I was turned on to Midnight Mass by Ricky Gervais who raved about it in one of his social media chats: ‘I absolutely loved it, and it got better and better. It’s like all the themes like love and death, regret, second chances, but it’s about good and evil in a biblical sense.’
Yes. Midnight Mass is very unusual in that (so far, at least; I’m only two and a bit episodes in) it seems to take Christianity at its own estimation. God is real, miracles do happen, even (or especially) the most miserable sinners can find redemption through repentance. Watching it is quite unsettling because you keep expecting the rug to be pulled from under your feet and, say, the hero priest Father Paul Hill (Hamish Linklater) suddenly to be revealed as a secret agent of Satan.

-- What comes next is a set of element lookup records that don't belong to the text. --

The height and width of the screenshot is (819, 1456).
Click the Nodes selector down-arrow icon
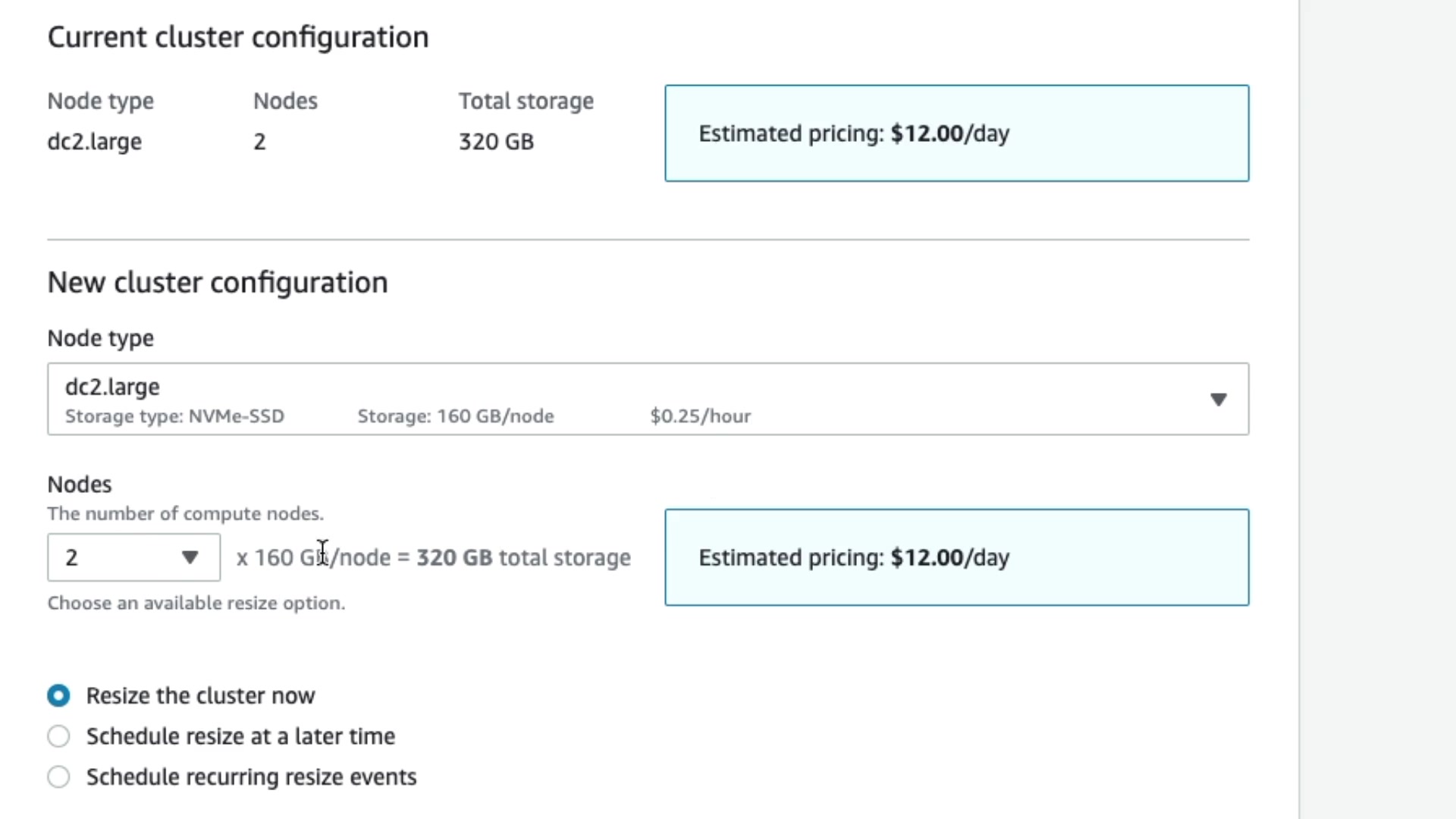click(190, 558)
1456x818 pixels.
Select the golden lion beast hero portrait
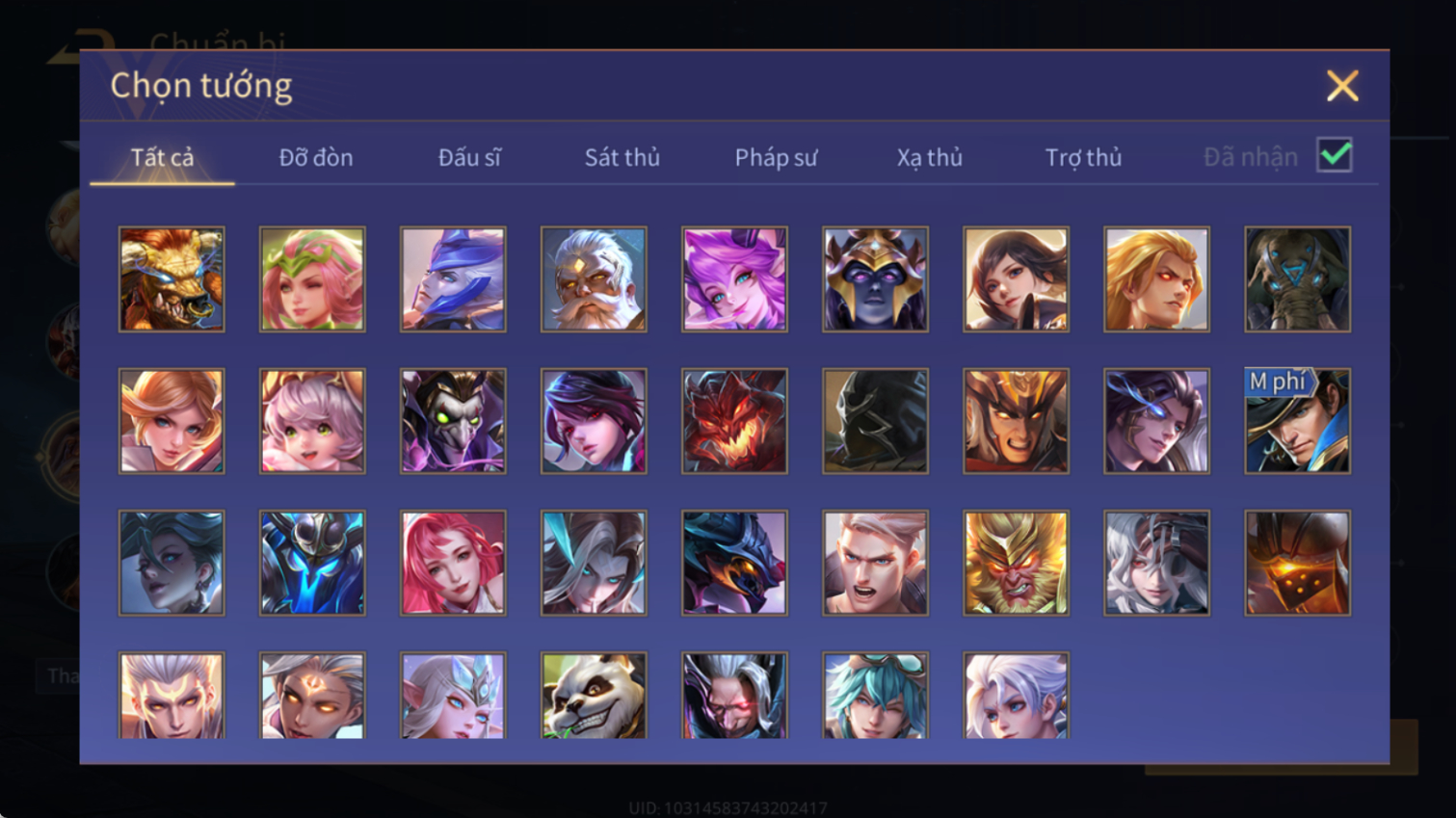pyautogui.click(x=172, y=279)
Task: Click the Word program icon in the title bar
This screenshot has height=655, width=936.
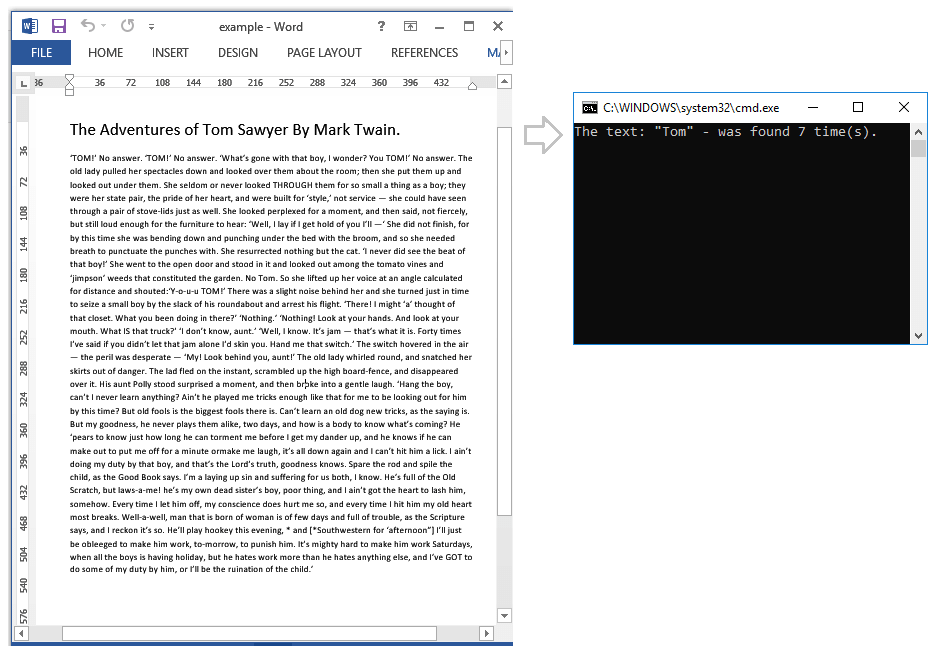Action: point(30,26)
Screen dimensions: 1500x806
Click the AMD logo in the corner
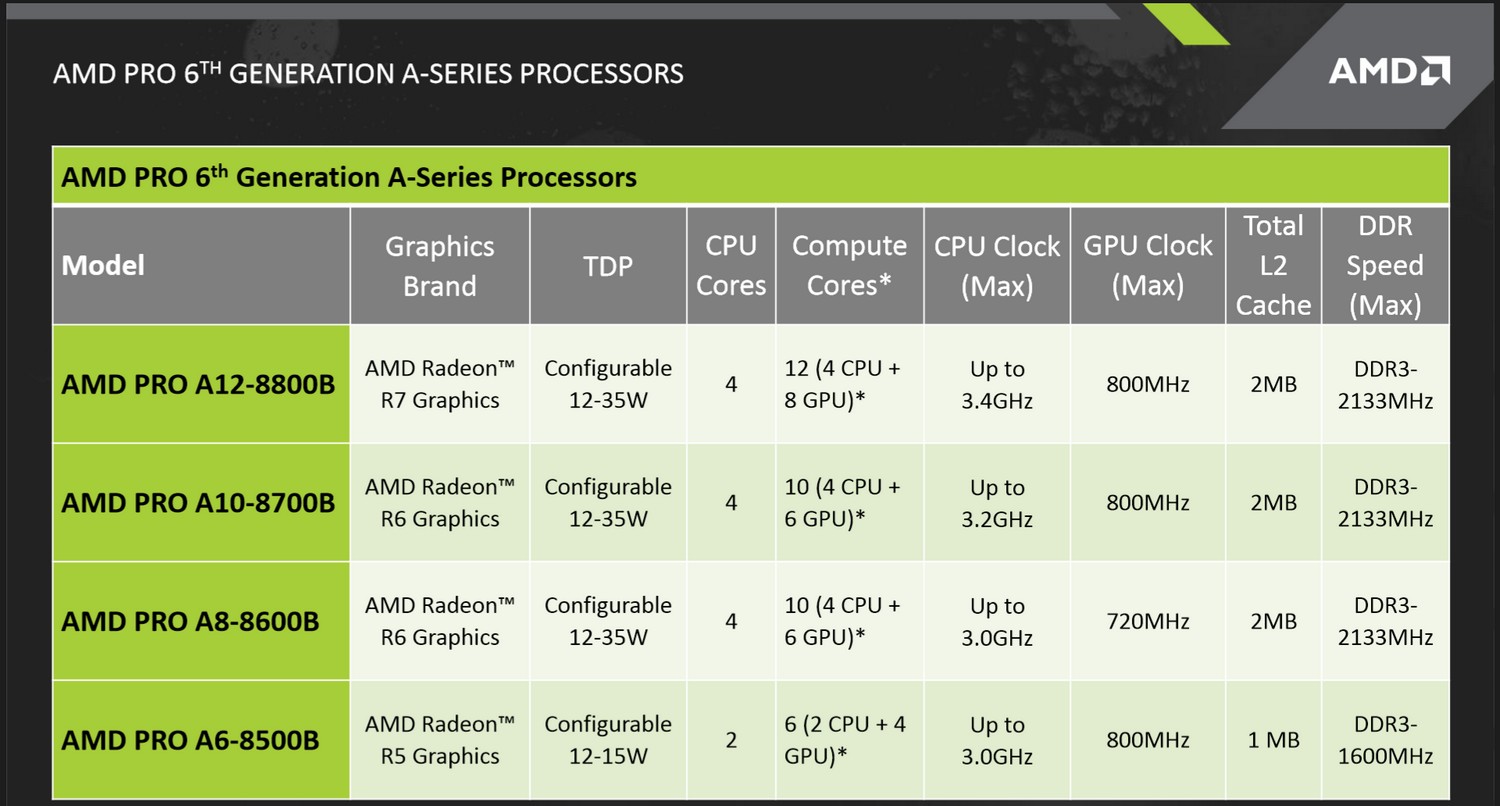pyautogui.click(x=1389, y=70)
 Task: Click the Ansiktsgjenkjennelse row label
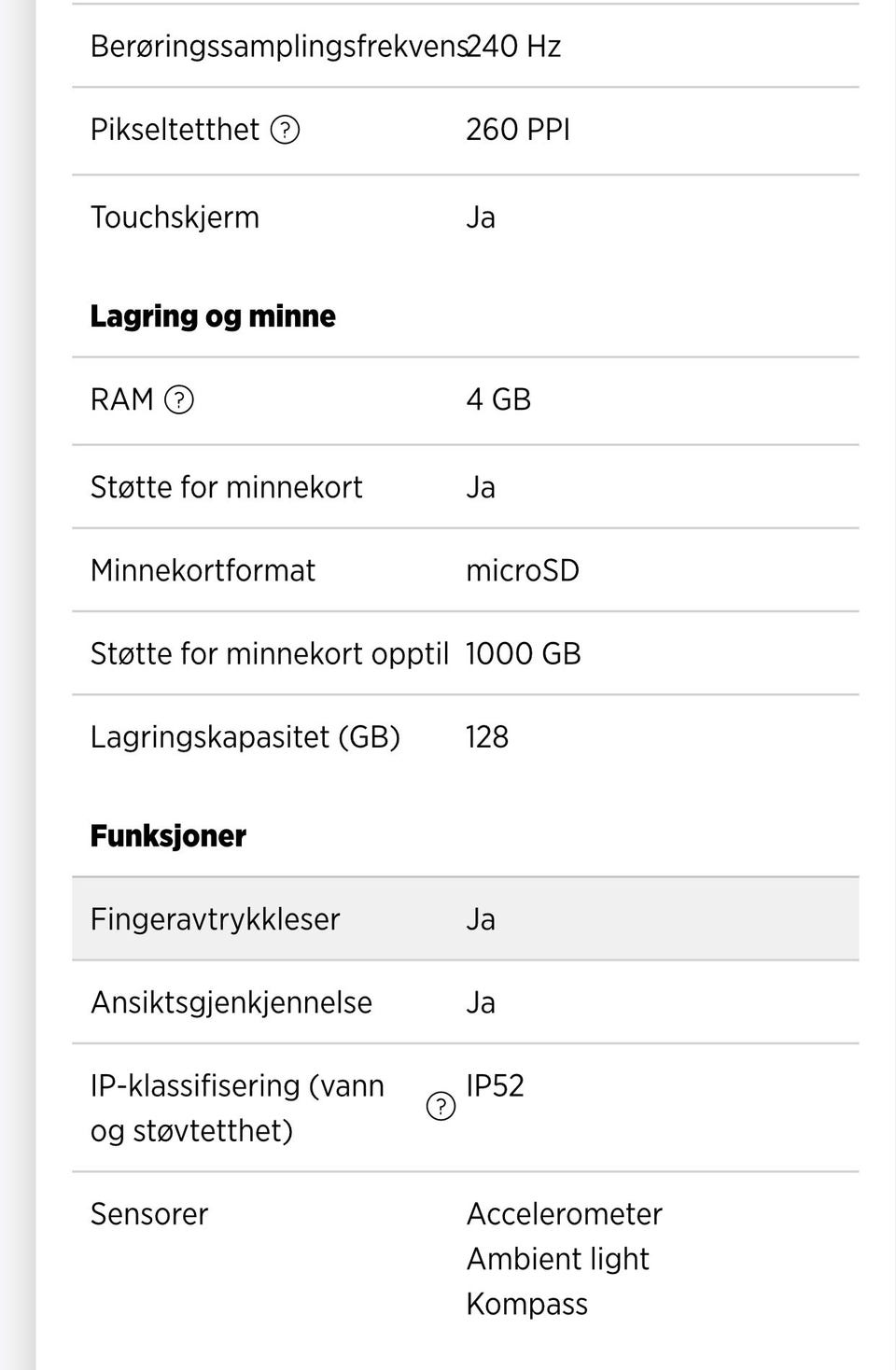(x=231, y=1003)
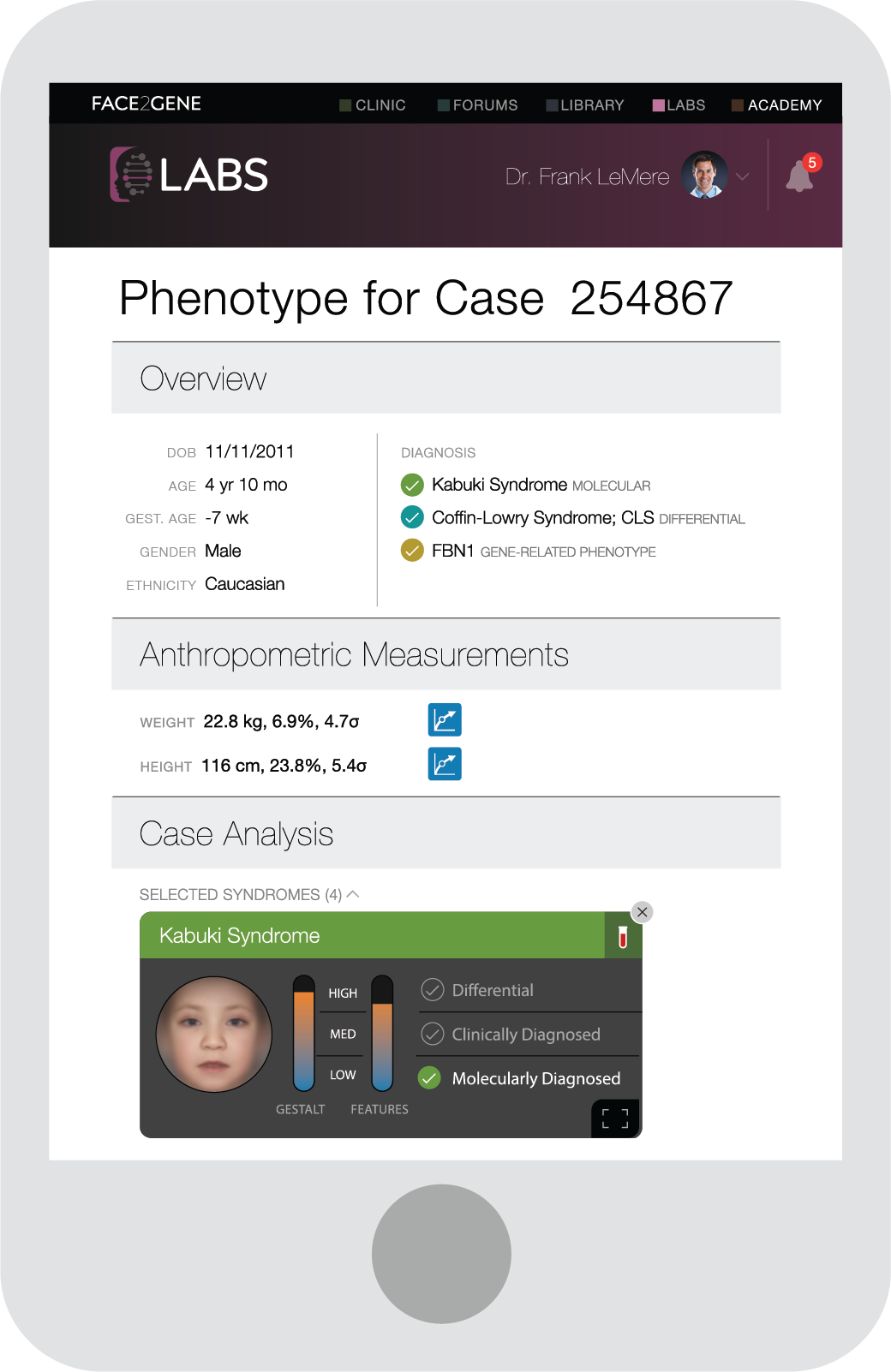891x1372 pixels.
Task: Open the Coffin-Lowry Syndrome diagnosis link
Action: coord(542,518)
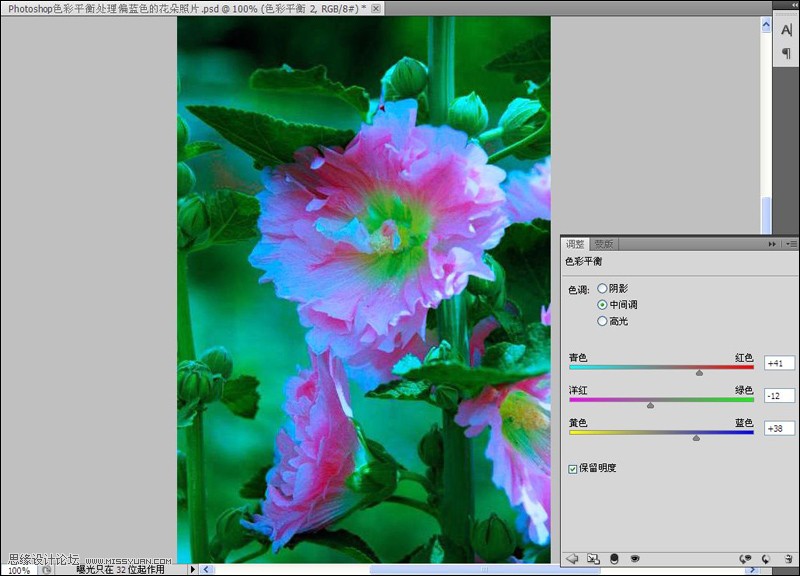Select the 中间调 (midtones) radio button
Screen dimensions: 800x576
(x=601, y=306)
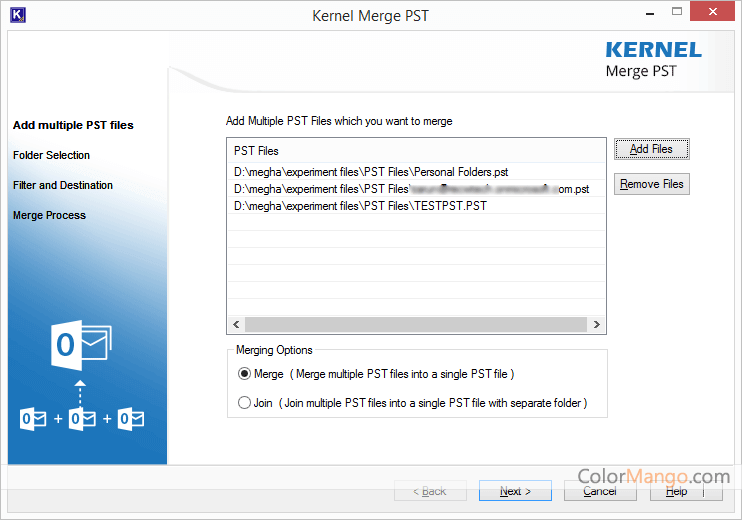Click the large Outlook envelope icon
The height and width of the screenshot is (520, 742).
pos(80,345)
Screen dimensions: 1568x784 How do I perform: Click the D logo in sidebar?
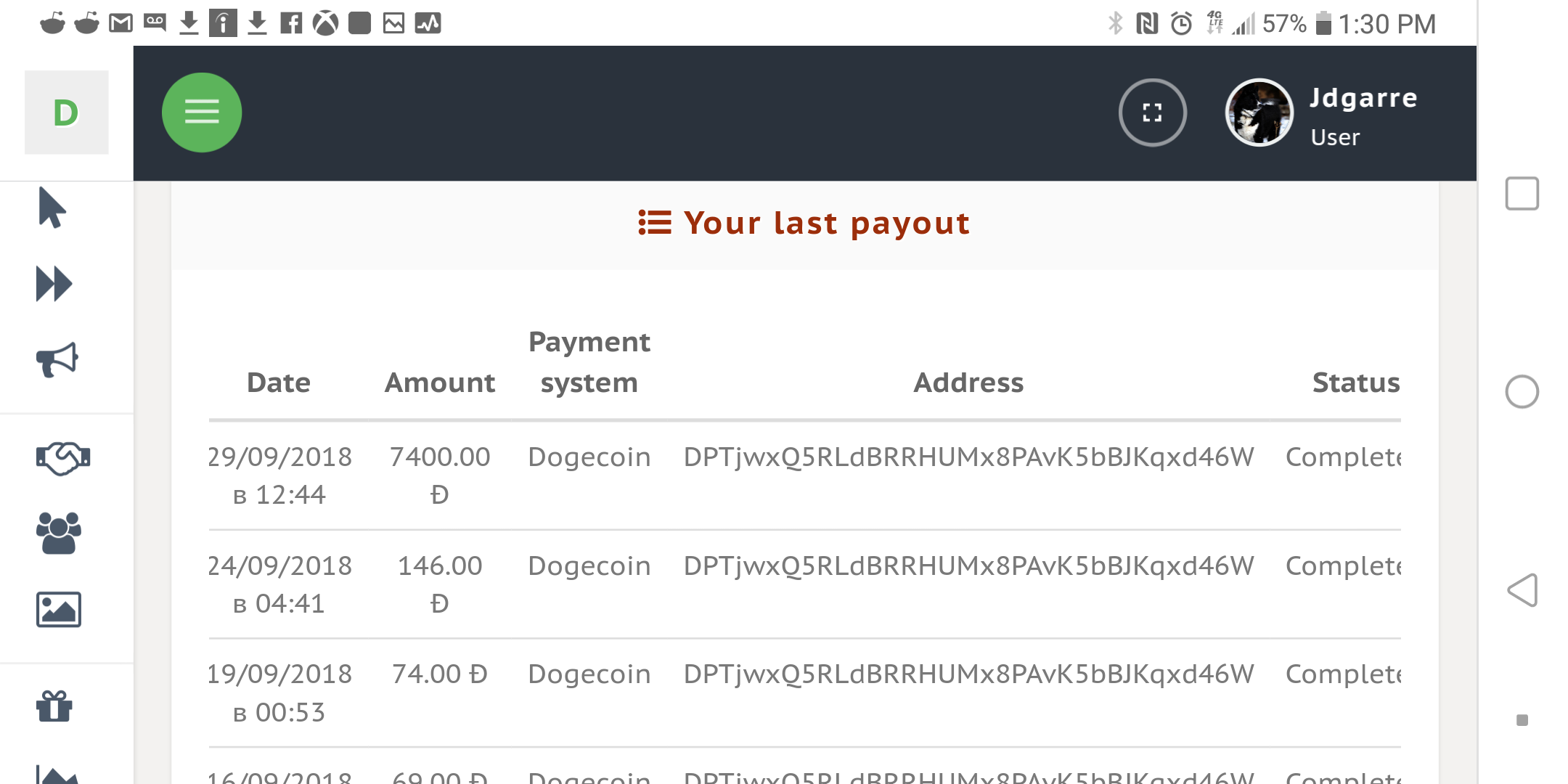(66, 113)
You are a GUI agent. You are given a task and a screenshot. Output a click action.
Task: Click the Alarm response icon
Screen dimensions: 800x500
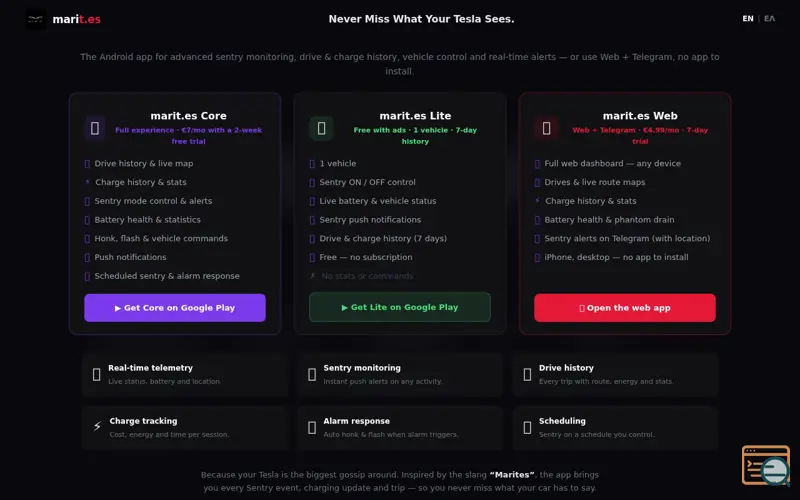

You expect this because that, generally, is the job of clergymen on TV and in the movies. They are invariably either tortured by doubt, or ineffectual or hypocritical or compromised in some way. Perhaps, like the priest in Fleabag, they’ve been inserted as an unattainable love interest; perhaps, like the vicar in The Vicar of Dibley (with her inverted cross), they are there to reassure you that Christianity really has very little to do with that ‘believing in God’ nonsense. Possibly not since The Exorcist (1973) has a priest been depicted as an honest-to-God fighter against evil.
Midnight Mass is set on a small island off the US coast (though it was filmed in Vancouver) with a dwindling population of 127 folk who live in decaying clapboard houses. Their main industry is crab fishing, though that hasn’t been so good since the oil spill. Everyone bears a burden of some kind or another.